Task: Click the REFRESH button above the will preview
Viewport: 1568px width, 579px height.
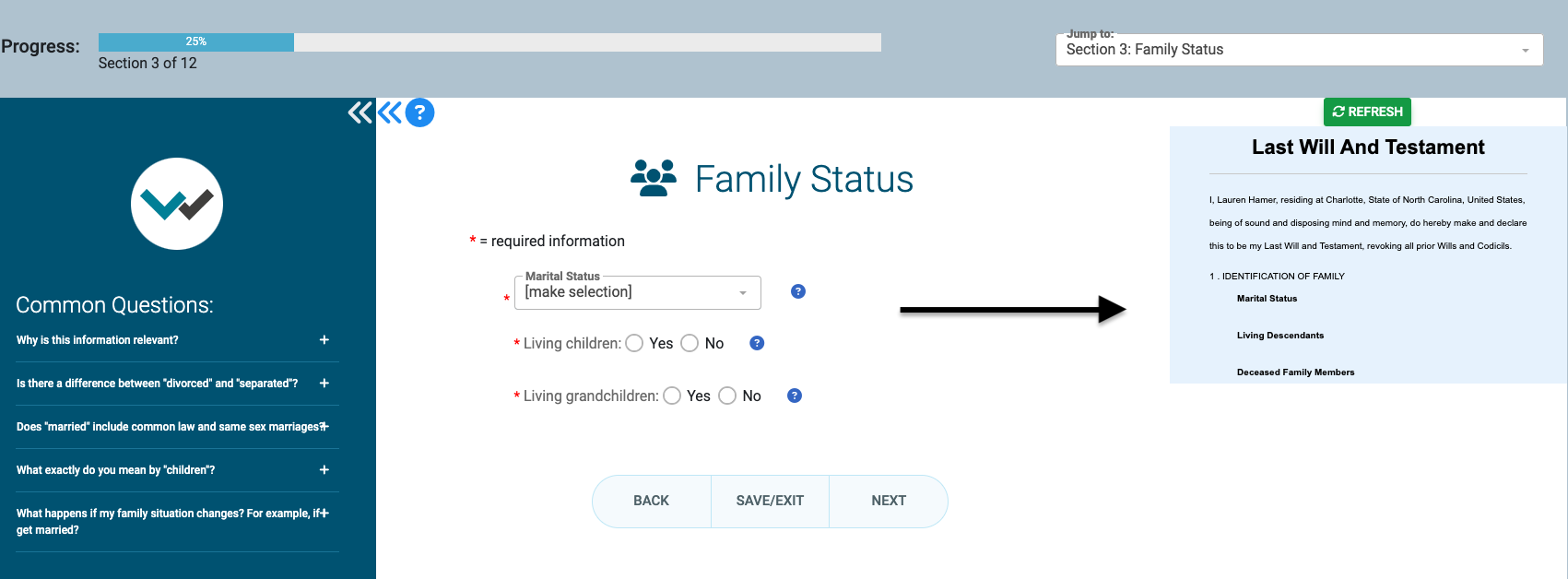Action: [x=1367, y=112]
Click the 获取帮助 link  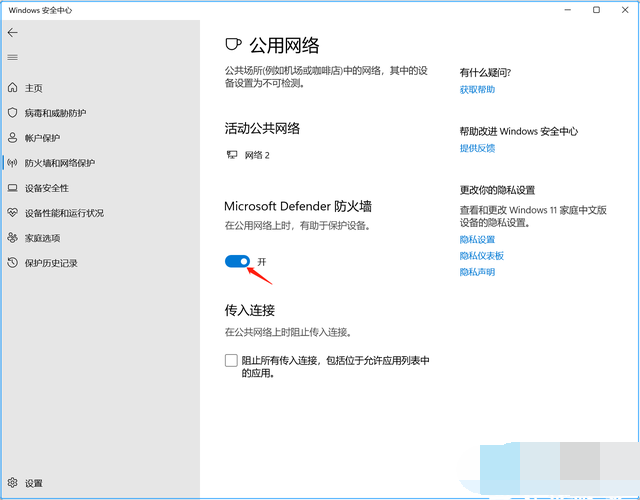pyautogui.click(x=477, y=90)
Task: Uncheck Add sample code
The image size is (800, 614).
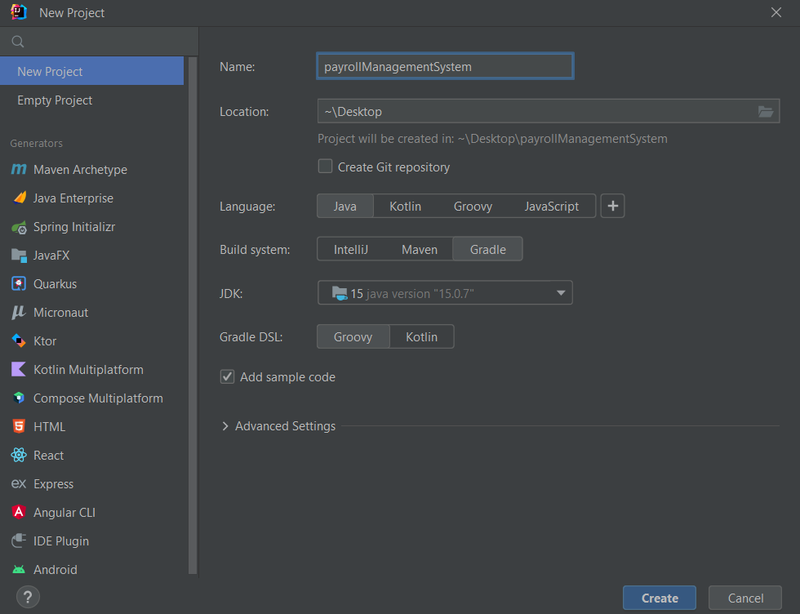Action: pyautogui.click(x=227, y=377)
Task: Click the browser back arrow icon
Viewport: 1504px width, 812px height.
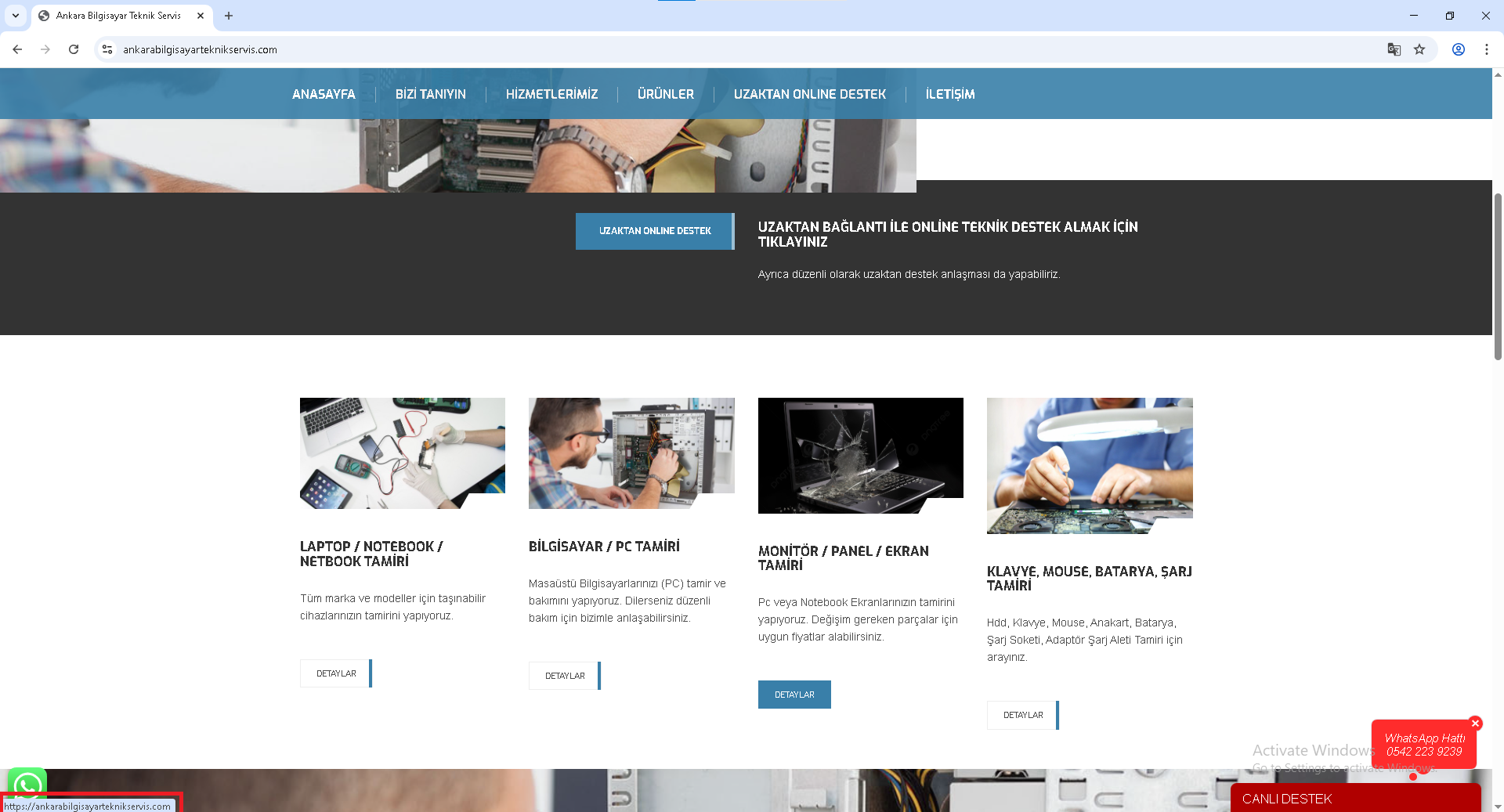Action: point(17,49)
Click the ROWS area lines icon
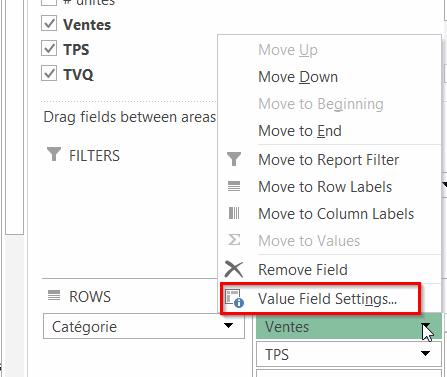This screenshot has width=447, height=377. coord(54,295)
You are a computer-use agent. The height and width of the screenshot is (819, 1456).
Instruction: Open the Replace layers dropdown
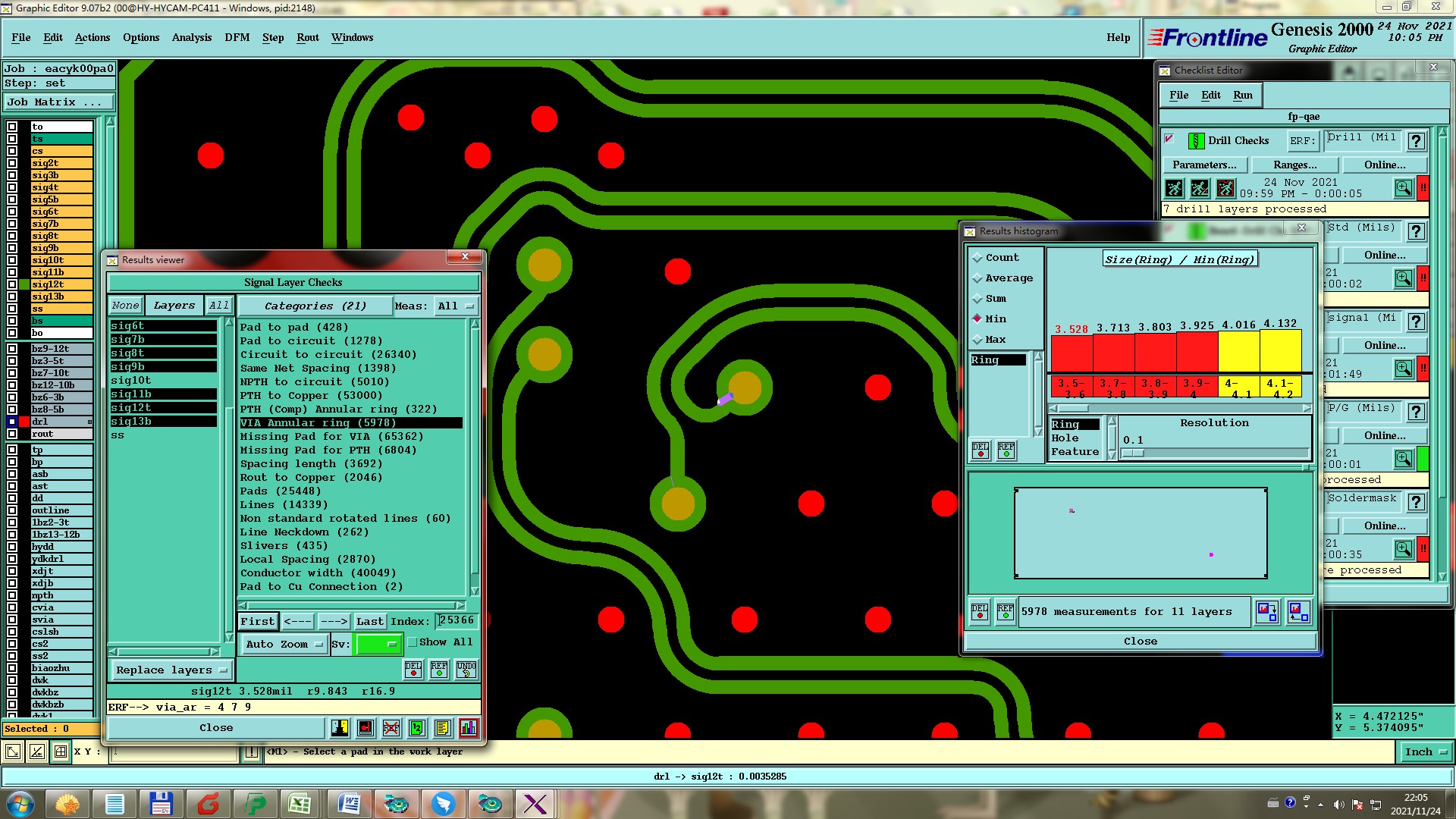(171, 670)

- - - - - - -

**GOAL**
Please gather every line of the material above that contains the string "icon" and copy each one out.

**RESULT**
Task: Click the browser back arrow icon
Click the ROWS area lines icon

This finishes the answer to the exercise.